Bacteria, Viruses, and Protists
Historical Interest in Bacteria
What works are known as Bergey’s Manuals?
The Petri dish—a shallow glass or plastic dish consisting of two round, overlapping halves (also called a cell culture dish)—is used to grow bacteria and other microorganisms on a certain medium, usually in the nutrient agar. The top of the dish is larger than the bottom so that when the dish is closed, a seal is created, preventing contamination of the culture; some are also loose-fitting, with either used depending on the experiment. This device was developed in 1887 by German bacteriologist Julius Richard Petri (1852–1921), a member of Robert Koch’s laboratory (for more about Koch, see above). Petri dishes are very easy to use, can be stacked on each other to save space, and are one of the most common items in a microbiology laboratory.

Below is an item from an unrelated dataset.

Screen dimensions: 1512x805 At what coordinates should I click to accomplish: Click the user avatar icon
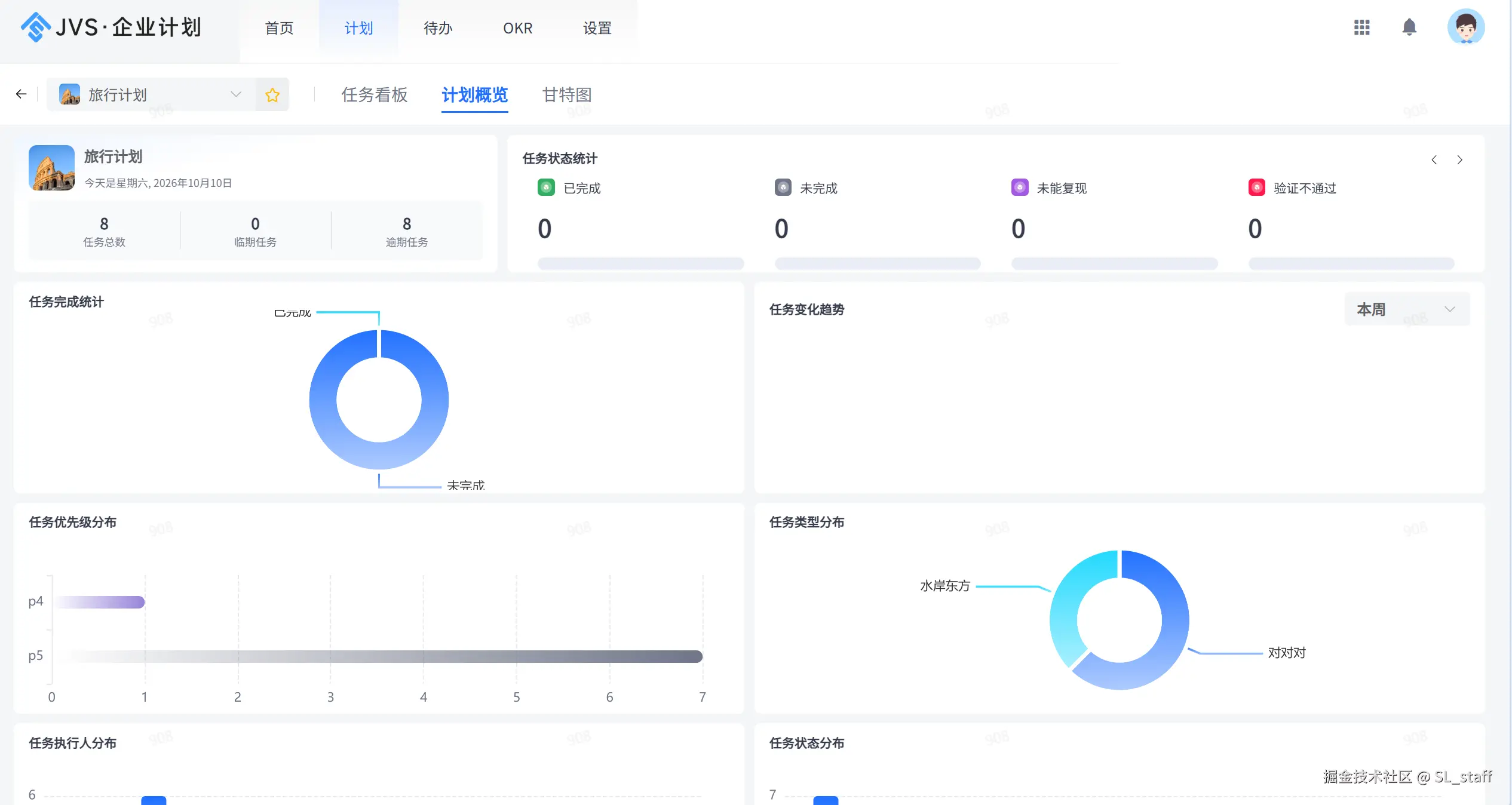[x=1466, y=27]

Bergey’s Manual of Determinative Bacteriology is an extensive reference manual used for bacterial classification. The first edition was published in 1923 under the sponsorship of the Society of American Bacteriologists (organized in 1899 and now known as the American Society for Microbiology [SAB]). This reference work was first conceived by bacteriologist David H. Bergey (1860–1937) with the assistance of a special committee of the SAB. By 1994, the ninth edition of the book had been published.
Bergey’s book also spawned two other works under the name Bergey’s Manual of Systematic Bacteriology. Whereas the 1994 book is used as a reference to aid in the identification of unknown bacteria, the newer manuals offer systematic information about bacteria. The first edition of Bergey’s Manual of Systematic Bacteriology includes four volumes: Volume 1 (1984), Gram-Negative Bacteria of General, Medical, or Industrial Importance; Volume 2 (1986), Gram-Positive Bacteria Other Than Actinomycetes; Volume 3 (1989), Archaeobacteria, Cyanobacteria, and Remaining Gram-Negative Bacteria; and Volume 4 (1989), Actinomycetes. The most recent, second edition was published in five volumes beginning in 2001: Volume 1 (2001), The Archaea and the Deeply Branching and Phototropic Bacteria; Volume 2 (2005), The Proteobacteria; Volume 3 (2009), The Firmicutes; Volume 4 (2011), The Bacteroidetes, Spirochaetes, Tenericutes, Acidobacteria, Fibrobacteres, Fusobacteria, Dictyoglomi, Gemmatimonadetes, Lentisphaerae, Verrucomicrobia, Chlamydiae, and Planctomycetes; and Volume 5 (2012), The Actinobacteria.